WVIV-FM
- Lemont, Illinois; United States;
- Broadcast area: Chicago metropolitan area
- Frequency: 93.5 MHz
- Branding: Latino Mix 93.5

Programming
- Language: Spanish
- Format: Contemporary hit radio

Ownership
- Owner: Uforia Audio Network; (Univision Radio Illinois, Inc.);
- Sister stations: Radio: WOJO; WPPN; ; TV: WXFT-DT; WGBO-DT; ;

History
- First air date: April 17, 1960 (as WAJP)
- Former call signs: WAJP (1960-1985); WJTW (1985–2003); WVIX (2003–2017);
- Call sign meaning: "Viva" (previous branding)

Technical information
- Licensing authority: FCC
- Facility ID: 48449
- Class: A
- ERP: 3,500 watts
- HAAT: 133 meters (436 ft)
- Transmitter coordinates: 41°51′30.1″N 87°57′16.2″W﻿ / ﻿41.858361°N 87.954500°W
- Repeater: 105.1 WOJO-HD3 (Evanston)

Links
- Public license information: Public file; LMS;
- Webcast: Listen live
- Website: 935chicago.univision.com

= WVIV-FM =

Radio station in Lemont–Chicago, Illinois

WVIV-FM (93.5 MHz) is a commercial Spanish FM radio station licensed to Lemont, Illinois, serving the Chicago metropolitan area. It is owned by TelevisaUnivision. The station is a part of TelevisaUnivision's Uforia Audio Network brand. The station's studios are located at 625 North Michigan Avenue in downtown Chicago, and the transmitter is atop the Oakbrook Terrace Tower in Oakbrook Terrace, Illinois.

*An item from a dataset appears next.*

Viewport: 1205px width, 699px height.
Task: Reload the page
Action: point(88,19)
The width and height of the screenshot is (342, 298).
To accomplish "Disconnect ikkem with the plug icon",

WVIV is also the affiliate station for the Chicago Bears team.

==History==
===WAJP===
The station began broadcasting April 17, 1960, and originally held the call sign WAJP. The station was owned by Alfred J. Pohlers and Mary Jane Pohlers, and its call sign was based on Alfred J. Pohlers' initials. WAJP aired a beautiful music format, along with polka shows and other specialty programming blocks.

WAJP was originally licensed to Joliet, Illinois, and its studios and transmitter was located on Ruby Street in Joliet. The station had an ERP of 1,000 watts at a HAAT of 250 ft. In 1972, the station's ERP was increased to 3,000 watts and its HAAT was increased to 260 ft.

===WJTW===
In 1985, the station was sold to New Horizons Communications for $450,000. Shortly after the station was sold, its call sign was changed to WJTW and it adopted an adult contemporary format. The station continued to air an adult contemporary format until 2003. As an adult contemporary station, it was branded "Lite Hits", "Lucky 93.5", and finally "Star 93.5".

In 1995, the station was sold to Barden Broadcasting for 800,000. In 1998, the station was sold to Pride Communications. Later that year, the station's transmitter was moved to the east side of Joliet, near U.S. 6 and Draper Ave., and its HAAT was increased to 276 ft. In 2000, the station was sold to NextMedia Group.

===Spanish language formats===
In 2003, Hispanic Broadcasting Corporation purchased the station for $32 million. The station's call sign was changed to WVIX and it adopted a Spanish hits format branded "Viva", simulcasting 103.1 WVIV-FM in Highland Park, Illinois. Shortly thereafter, the station's transmitter was moved to Lockport, Illinois, near I-355 and 151st Street, and its ERP was increased to 6,000 watts at 100 m.

In July 2005, WVIV-FM/WVIX flipped formats to Hurban as "La Kalle".

In 2009, the WVIV-FM/WVIX simulcast adopted a Spanish oldies format branded "Recuerdo 103.1/93.5".

In 2011, the station's city of license was changed to Lemont, Illinois.

On July 1, 2011, the WVIV-FM/WVIX simulcast changed their format back to Hurban, branded as "La Kalle 103.1/93.5" after the format moved from WPPN 106.7 FM, which flipped to Spanish AC as "Pasion 106.7".

On December 12, 2011, the WVIV-FM/WVIX simulcast was rebranded as "Maxima 103.1/93.5", as its format shifted towards Spanish CHR. The station's branding would later be changed to "Latino Mix 103.1/93.5".

On May 25, 2017, Univision announced that 103.1 would break off the simulcast and be sold to Polish National Alliance for $5.5 million. A condition of the sale was 93.5 WVIX completing its move to the Oakbrook Terrace Tower, where it would operate with an ERP of 3.5 kW at an HAAT of 133 m. Shortly after the announcement of 103.1's sale, 93.5 completed its move to Oakbrook Terrace.

On June 16, 2017, WVIV-FM and WVIX swapped calls.